Place

Job Brooks House, 1740

Two story wooden colonial house, pale yellow wooden siding and a central chimney.
The Job Brooks House, 1740

Lou Sideris

Quick Facts
Location:
1265 Lexington Road, Concord MA 01742
Significance:
The Job Brooks House sits on the Bay Road. On April 19, 1775 the British regulars marched past here on their way to Concord, then back again during their fighting retreat to Boston. An intense skirmish took place just yards from this house at Elm Brook Hill.
OPEN TO PUBLIC:
No

Historical/Interpretive Information/Exhibits

On April 19, 1775, Job Brooks (1717-1794) and his family lived in the house he built in 1740, just east of his second cousin Samuel Brooks’s house on the Bay Road in Concord. His house was located on the border of the town of Lincoln in an area that had been owned by members of his family since the mid-17th century. By the time of the Revolution, this area was known as Brooks Hill, and the cluster of houses on it Brooks Village.

In 1740, Hugh Brooks gave land to his son Job, possibly as a wedding present on his marriage to Anna Bridge of Lexington. The present house was built by Job at that time, and quickly filled as their children Mathew, Asa, and Anna were born. Job’s widowed mother joined the household in 1747, and lived with them until her death in 1761. Mathew married and moved to Littleton in 1766. By 1775, the household consisted of Job and Anna, both in their fifties, their daughter Anna (age 25), who married about a week after the events on April 19; and their son Asa and his wife Ruth, both 29. Job died in 1794, leaving the farm to Asa, who finally began to have children at the age of 52 with his third wife, Mary Lawrence. The farm remained in the Brooks family until 1850. Subsequent owners continued to farm the land until 1959, when it was purchased by Minute Man National Historical Park.

The farm that Job Brooks owned was 24 acres, slightly below the average size for his
neighborhood. According to local tax records, the farm produced corn, hay, flax (for making linen), oats, and apples. Livestock included oxen, horses, pigs, and occasionally sheep, but the largest amount of livestock were cattle, as many as sixteen in the 1770s, when Job and Asa were running the farm together. Farming in New England involved periods of intense activity. There was plowing and planting in the spring, harvesting in the fall, and times when there was little else to do than feed the livestock. Most farming families also had an occupation to earn extra money during the slower months. For Job and many of his neighbors, the tannery run by his cousin Joshua provided employment. Job was a currier for the tannery. This was a skilled occupation. Curriers finished the tanned
leather by stretching, oiling, and polishing it with a stone.

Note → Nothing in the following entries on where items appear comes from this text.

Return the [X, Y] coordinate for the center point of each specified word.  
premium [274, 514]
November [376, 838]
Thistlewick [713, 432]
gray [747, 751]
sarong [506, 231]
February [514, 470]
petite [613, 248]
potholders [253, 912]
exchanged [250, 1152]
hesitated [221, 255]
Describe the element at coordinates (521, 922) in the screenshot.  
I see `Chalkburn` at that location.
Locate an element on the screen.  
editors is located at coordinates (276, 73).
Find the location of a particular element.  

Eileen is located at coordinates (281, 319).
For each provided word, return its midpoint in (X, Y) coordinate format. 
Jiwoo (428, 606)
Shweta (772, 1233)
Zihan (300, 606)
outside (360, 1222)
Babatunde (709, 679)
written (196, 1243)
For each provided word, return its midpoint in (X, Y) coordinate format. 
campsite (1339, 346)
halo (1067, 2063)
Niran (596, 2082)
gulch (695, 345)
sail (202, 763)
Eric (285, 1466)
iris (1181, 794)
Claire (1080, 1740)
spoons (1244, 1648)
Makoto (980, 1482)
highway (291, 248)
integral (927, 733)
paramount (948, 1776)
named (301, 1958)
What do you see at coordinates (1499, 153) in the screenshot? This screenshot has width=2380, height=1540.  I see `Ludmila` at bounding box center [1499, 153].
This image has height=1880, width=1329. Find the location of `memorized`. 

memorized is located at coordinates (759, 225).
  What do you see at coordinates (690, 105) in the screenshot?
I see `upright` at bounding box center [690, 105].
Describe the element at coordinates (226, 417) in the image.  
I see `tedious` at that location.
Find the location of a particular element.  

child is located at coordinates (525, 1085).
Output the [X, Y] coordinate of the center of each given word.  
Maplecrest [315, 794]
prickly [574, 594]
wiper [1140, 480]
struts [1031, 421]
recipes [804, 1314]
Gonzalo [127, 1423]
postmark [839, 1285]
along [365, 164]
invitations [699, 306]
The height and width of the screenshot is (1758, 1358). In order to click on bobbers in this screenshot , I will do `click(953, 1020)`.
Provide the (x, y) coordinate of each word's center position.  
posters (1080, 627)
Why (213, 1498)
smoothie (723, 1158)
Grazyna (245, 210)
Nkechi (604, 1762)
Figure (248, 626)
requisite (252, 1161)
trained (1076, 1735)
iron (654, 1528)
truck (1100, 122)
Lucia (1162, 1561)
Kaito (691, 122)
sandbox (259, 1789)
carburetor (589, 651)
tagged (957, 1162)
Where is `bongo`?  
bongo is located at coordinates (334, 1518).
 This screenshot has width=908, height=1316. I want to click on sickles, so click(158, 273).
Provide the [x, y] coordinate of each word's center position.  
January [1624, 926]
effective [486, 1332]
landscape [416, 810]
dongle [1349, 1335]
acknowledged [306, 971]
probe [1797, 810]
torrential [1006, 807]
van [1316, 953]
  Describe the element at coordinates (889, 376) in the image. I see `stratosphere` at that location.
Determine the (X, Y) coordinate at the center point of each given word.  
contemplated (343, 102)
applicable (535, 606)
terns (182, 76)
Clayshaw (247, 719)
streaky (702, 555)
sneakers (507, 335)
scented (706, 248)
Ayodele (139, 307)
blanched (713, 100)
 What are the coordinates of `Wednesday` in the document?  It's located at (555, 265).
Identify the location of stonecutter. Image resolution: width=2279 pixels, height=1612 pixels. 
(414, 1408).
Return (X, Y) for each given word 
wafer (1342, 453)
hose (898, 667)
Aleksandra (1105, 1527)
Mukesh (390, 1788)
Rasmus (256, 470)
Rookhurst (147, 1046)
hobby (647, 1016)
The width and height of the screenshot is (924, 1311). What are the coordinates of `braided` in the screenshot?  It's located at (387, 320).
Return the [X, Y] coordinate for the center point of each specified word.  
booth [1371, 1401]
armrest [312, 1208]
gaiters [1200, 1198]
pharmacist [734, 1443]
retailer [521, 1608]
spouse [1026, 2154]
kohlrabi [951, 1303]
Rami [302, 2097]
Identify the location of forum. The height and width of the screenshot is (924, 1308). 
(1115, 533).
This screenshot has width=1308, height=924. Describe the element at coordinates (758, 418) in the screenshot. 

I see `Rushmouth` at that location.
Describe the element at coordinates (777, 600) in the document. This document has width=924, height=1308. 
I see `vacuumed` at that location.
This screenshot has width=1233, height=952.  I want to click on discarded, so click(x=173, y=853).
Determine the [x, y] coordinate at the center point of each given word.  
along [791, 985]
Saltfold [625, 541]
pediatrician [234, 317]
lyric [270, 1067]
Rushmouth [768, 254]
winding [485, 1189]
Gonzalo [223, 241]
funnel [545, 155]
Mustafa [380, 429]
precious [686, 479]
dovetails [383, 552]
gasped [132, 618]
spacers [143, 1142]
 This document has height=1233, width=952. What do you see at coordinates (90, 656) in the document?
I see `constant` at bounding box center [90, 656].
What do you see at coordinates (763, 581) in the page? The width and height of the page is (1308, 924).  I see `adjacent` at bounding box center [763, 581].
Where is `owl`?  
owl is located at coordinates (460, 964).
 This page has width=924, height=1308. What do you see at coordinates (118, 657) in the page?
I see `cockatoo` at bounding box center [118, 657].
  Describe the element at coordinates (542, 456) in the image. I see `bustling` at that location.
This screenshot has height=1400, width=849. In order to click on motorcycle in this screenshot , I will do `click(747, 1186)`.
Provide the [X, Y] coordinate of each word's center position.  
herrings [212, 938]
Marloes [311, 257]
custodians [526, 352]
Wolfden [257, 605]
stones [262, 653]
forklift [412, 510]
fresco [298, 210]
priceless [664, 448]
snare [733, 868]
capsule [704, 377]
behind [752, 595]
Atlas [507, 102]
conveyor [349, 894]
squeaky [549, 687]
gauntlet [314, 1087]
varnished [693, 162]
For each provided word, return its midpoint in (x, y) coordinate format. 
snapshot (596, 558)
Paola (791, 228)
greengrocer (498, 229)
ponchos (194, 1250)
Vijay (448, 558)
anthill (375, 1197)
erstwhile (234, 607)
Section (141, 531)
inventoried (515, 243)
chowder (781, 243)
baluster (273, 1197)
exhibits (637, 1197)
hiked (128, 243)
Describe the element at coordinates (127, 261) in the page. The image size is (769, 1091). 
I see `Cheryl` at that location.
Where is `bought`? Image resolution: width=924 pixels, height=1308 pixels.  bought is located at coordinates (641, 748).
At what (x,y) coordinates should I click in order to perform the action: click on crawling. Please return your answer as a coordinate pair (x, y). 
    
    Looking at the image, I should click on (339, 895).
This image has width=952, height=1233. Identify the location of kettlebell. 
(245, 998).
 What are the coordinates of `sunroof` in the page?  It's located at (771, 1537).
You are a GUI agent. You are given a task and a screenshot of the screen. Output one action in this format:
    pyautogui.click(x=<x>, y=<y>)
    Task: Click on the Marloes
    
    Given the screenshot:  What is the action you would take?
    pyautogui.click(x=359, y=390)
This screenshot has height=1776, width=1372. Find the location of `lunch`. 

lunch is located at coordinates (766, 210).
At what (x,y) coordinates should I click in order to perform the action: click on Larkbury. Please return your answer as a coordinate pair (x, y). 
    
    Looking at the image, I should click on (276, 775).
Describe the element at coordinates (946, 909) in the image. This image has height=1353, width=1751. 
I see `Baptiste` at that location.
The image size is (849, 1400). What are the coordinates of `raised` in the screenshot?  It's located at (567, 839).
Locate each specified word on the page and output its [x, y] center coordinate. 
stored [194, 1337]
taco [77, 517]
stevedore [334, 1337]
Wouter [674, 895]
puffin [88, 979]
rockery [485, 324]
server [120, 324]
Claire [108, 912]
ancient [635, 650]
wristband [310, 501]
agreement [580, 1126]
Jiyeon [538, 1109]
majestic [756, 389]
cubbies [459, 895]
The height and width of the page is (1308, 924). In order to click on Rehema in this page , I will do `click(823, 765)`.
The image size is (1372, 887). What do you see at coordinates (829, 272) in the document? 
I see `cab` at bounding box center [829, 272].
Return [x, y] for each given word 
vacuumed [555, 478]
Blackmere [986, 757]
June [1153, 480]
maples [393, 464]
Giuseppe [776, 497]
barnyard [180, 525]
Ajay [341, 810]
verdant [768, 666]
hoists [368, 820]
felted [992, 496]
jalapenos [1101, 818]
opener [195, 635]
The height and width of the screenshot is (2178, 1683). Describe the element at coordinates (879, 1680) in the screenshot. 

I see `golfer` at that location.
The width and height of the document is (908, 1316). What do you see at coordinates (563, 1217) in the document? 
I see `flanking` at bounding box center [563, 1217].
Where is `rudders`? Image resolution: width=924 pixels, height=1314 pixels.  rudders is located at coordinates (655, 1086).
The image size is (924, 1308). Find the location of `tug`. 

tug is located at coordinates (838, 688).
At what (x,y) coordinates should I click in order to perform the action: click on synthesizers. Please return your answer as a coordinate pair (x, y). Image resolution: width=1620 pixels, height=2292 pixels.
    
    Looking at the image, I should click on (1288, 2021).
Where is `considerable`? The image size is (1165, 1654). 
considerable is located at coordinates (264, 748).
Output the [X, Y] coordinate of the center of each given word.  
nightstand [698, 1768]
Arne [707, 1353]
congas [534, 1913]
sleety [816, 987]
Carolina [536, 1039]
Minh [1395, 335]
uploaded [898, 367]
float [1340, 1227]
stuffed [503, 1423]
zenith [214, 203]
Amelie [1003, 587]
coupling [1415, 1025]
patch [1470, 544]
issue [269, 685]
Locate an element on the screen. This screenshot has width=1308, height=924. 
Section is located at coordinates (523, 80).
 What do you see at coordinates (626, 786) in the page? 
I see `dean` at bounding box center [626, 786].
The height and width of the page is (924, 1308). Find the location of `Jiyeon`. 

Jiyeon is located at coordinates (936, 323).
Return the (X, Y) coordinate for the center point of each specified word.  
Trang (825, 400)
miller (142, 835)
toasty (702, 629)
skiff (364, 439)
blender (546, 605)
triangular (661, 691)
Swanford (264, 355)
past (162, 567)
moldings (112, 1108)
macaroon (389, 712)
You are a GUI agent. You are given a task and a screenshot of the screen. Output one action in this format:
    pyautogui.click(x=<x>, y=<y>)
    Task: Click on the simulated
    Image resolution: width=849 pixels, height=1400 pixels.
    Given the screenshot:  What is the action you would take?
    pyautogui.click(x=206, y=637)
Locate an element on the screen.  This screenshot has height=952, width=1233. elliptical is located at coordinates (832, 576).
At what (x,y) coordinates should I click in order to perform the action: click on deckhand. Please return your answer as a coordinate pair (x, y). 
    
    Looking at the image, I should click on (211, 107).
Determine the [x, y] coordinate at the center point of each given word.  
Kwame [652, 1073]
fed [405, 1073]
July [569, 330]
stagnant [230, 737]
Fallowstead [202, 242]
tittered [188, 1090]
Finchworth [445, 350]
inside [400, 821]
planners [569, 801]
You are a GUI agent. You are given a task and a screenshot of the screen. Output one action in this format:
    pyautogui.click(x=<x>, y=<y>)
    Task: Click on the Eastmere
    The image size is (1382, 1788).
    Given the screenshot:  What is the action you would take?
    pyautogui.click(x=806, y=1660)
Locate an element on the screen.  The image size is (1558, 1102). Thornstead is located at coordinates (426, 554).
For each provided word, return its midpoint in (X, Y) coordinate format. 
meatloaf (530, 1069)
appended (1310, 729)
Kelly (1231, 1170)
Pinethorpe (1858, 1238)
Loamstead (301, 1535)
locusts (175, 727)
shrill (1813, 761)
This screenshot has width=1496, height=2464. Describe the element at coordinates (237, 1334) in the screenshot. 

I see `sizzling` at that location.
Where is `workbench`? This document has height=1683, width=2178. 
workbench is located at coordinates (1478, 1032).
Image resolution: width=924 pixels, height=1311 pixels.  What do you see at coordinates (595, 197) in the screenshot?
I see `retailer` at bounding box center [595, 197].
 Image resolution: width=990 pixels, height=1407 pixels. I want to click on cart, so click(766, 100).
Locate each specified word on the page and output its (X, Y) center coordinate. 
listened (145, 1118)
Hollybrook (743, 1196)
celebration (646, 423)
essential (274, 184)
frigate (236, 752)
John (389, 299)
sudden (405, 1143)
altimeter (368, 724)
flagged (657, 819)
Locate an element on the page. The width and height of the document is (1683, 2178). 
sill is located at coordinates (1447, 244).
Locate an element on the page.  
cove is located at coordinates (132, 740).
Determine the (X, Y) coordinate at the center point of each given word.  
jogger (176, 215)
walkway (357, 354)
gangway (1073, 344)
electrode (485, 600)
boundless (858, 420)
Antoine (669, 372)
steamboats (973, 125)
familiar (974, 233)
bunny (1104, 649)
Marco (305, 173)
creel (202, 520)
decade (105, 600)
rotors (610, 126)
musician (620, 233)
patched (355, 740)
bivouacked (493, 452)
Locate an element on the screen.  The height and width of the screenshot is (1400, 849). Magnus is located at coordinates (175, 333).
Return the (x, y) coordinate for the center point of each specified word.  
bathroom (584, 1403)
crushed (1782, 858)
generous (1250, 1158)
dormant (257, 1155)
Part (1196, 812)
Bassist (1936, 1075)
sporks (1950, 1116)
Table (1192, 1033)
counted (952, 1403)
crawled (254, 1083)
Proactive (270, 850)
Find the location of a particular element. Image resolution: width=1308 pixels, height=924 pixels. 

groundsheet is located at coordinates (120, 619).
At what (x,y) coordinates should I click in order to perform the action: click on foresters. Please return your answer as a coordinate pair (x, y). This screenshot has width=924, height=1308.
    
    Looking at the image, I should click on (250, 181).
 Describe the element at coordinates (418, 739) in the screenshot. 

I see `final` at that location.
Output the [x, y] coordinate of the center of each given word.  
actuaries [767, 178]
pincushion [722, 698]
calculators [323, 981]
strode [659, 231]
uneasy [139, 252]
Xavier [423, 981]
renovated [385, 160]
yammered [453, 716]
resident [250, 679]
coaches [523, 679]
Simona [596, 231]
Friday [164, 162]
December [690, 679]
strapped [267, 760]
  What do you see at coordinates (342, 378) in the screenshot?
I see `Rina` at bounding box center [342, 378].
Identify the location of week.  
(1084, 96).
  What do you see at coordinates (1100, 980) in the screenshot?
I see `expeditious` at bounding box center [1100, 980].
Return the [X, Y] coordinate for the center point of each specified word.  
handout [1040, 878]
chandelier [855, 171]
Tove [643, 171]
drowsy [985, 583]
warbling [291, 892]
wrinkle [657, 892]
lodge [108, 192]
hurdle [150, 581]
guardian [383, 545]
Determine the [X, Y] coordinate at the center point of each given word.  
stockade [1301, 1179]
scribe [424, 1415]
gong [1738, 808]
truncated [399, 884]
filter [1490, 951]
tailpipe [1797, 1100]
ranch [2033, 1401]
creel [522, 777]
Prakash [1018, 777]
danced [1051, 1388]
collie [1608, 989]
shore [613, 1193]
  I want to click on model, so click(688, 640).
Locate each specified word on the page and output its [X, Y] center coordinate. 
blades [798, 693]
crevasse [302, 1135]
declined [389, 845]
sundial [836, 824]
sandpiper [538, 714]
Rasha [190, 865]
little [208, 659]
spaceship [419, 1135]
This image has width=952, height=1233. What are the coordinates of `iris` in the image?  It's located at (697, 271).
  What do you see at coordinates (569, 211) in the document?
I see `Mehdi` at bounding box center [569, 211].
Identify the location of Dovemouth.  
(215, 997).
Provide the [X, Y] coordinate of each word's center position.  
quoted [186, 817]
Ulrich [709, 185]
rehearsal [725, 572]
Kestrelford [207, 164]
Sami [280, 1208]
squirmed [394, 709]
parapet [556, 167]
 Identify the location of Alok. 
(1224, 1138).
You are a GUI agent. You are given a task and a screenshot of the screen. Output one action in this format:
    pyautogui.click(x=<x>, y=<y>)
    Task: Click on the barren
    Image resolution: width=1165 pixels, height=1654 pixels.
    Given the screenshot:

When the regulars were sent out from Boston on the morning of April 19, 1775, they followed the Bay Road to Concord. This route took them through the center of Brooks Village. If any of the families were still in their houses when the regulars marched by at about 6:00 AM, they would have seen the soldiers “marching in fine order,” their bayonets “glistening in the sunlight like a field of waving grain,” as one witness later described it. By 1:00 that afternoon, the regulars were passing by again on their way back to Boston after the engagement at Meriam’s Corner. Loammi Baldwin of the Woburn Militia later reported
Woburn rested upon Brooks Hill until they saw the regulars approaching. Baldwin then moved his men into a wooded area just east of Job Brooks’ house where the Bay Road took a sharp turn. As the regulars reached what is now known as Bloody Angle, they were caught in a heavy crossfire from Baldwin’s men on the east, and troops from several other towns who had crossed Joshua Brooks’ tannery field on the west. Eight British soldiers and three Americans died, and many others were wounded at the edge of Brooks Village that day.

At the age of 58 in 1775, Job Brooks was almost too old to be required to join the militia, but his 30-year-old son Asa would have still been drilling regularly. Unfortunately, the records of the Concord militia companies are incomplete for April 19, so we do not know if Job or his son turned out that day. Asa, however, does appear in the records as a sergeant in Captain George Minot’s Militia Company in 1776 and 1778.

Today, the Job Brooks House serves as a storage facility for Minute Man National Historical Park’s archaeological collection of more than a quarter-million artifacts from the early Archaic period (about 10,000 years ago) through the 20th century.